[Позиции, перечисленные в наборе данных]
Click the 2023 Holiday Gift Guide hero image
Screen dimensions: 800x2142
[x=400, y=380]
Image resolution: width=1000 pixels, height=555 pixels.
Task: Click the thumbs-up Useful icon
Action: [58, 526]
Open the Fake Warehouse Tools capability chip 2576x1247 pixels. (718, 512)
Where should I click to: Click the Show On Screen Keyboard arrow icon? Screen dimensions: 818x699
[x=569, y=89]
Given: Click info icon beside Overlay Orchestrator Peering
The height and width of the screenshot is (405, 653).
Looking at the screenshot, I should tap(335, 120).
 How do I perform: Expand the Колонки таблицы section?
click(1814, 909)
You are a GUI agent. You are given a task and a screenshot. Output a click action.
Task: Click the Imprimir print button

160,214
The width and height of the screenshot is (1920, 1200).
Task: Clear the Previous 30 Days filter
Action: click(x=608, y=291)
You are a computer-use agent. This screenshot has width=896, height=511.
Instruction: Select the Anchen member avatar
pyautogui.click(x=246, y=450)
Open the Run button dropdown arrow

▶ [ПОСТАВЛЕННАЯ ЦЕЛЬ] Подсчитайте, в скольких строках приведенного выше списка встречается слово «agent», и укажите только число.

▶ [ВЫПОЛНЕННОЕ ЗАДАНИЕ] 2